Pour s’en persuader, il suffit de constater que ce club, censé réunir les sept pays les plus industrialisés, n’est plus qu’une illusion. En effet, elle exclut du palmarès la Chine et l’Inde, respectivement 2e et 6e selon le classement du FMI en 2022. Cela signifie que le Canada et l’Italie figurent à la 8e et 9e places. Il faut également tenir compte du fait que l’Italie est talonnée par le Brésil et la Russie.
D’ailleurs, à en croire les rapports de la société de conseils en investissements Acorn Macro Consulting, le groupe des BRICS (Brésil, Russie, Inde, Chine et Afrique du Sud qui constituent une alternative au G7) a dépassé ce dernier en termes de PIB en parité de pouvoir d'achat[2]. Grâce à leur croissance, les BRICS contribuent désormais à hauteur de 31,5 % au PIB mondial, contre 30,7 % pour le G7. Il est probable que, en dépit des efforts de réindustrialisation annoncés par certains pays des Sept, notamment les États-Unis et la France, le différentiel entre les deux groupes continuera de se creuser.
D’une certaine manière, et pour reprendre les termes de Mary Dejevsky, la réunion du G7 à Hiroshima a constitué « l’adieu le plus emblématique à l'ancien ordre mondial ». La déclaration finale de la conférence en offre une illustration toute particulière : elle stipule que les pays du G7 s'efforceront de « prévenir encore plus la fraude et le contournement » des sanctions contre la Russie. Or, dans les jours précédant le sommet, le 16 mai plus précisément, Josep Borrell, le haut représentant de l'UE pour les affaires étrangères et la politique de sécurité, donnait un aperçu de ce que serait la ligne de fermeté non seulement de l’Union européenne, mais de l’ensemble des pays du G7 en confiant au Financial Times que la vente de produits pétroliers russes raffinés par des pays tiers, tels que l'Inde, devrait faire l'objet de sanctions. Et il précisait : « Si du diesel ou de l'essence venant d'Inde et produit avec du pétrole russe entre en Europe, c'est un contournement des sanctions, et les États membres doivent prendre des mesures. »
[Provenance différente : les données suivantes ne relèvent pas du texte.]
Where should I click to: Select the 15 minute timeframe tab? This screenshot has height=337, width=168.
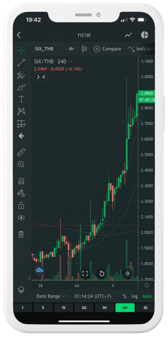click(63, 308)
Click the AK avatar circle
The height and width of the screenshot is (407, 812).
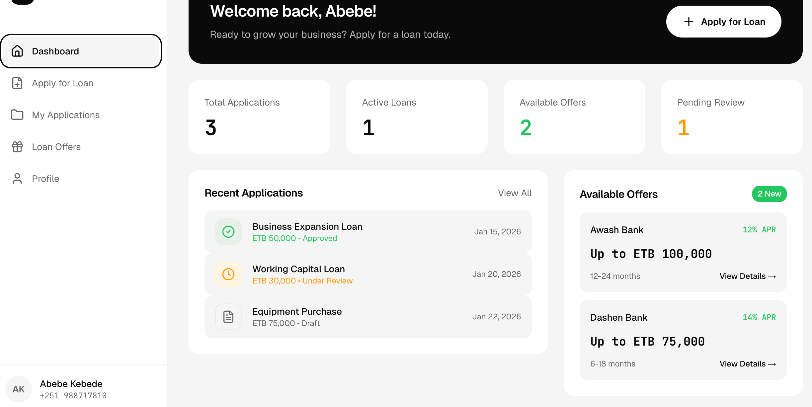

Quelques jours après le sommet, le 23 mai, la réalité de la situation internationale a semblé s’imposer aux bureaucrates de l’UE et Borrell a déclaré benoîtement dans une intervention au Conseil de l’Union européenne : « Si l’Inde achète du pétrole russe, c’est légal » ! Et il a ajouté : « Je ne blâme pas l'Inde, non pas parce que je veux éviter des problèmes, mais parce que nos sanctions ne s'étendent pas au-delà de notre territoire. Je ne peux pas imposer une volonté quelconque aux autorités indiennes. » En termes polis, cela s’appelle « manger son chapeau ».
Comme on peut le constater, un peu plus d’un an après les rodomontades du ministre Le Maire et d’autres plus récentes mais du même effet, les déclarations quasi martiales d’un haut responsable européen ont été très largement suivies d’effet !
[1] Rappelons que les résolutions de l’Assemblée générale des Nations unies prises au titre du Chapitre VI de la Charte sont de simples recommandations. C’est le cas ici. En revanche, celles adoptées par le Conseil de Sécurité au titre du Chapitre VII, ont un caractère contraignant qui s’impose à tous les États membres et peuvent être exécutées par la force.
[2] Concept utilisé en économie pour comparer les niveaux de vie et les prix entre différents pays. La PPA (en anglais PPP – purchasing power parity) mesure la quantité de biens et de services qu'une unité monétaire peut acheter dans différents pays, en prenant en compte les différences de niveaux de prix. Elle permet aussi d’atténuer le poids du secteur des services qui joue aujourd’hui un rôle disproportionné par rapport à la production dans le calcul du PIB de la plupart des pays occidentaux.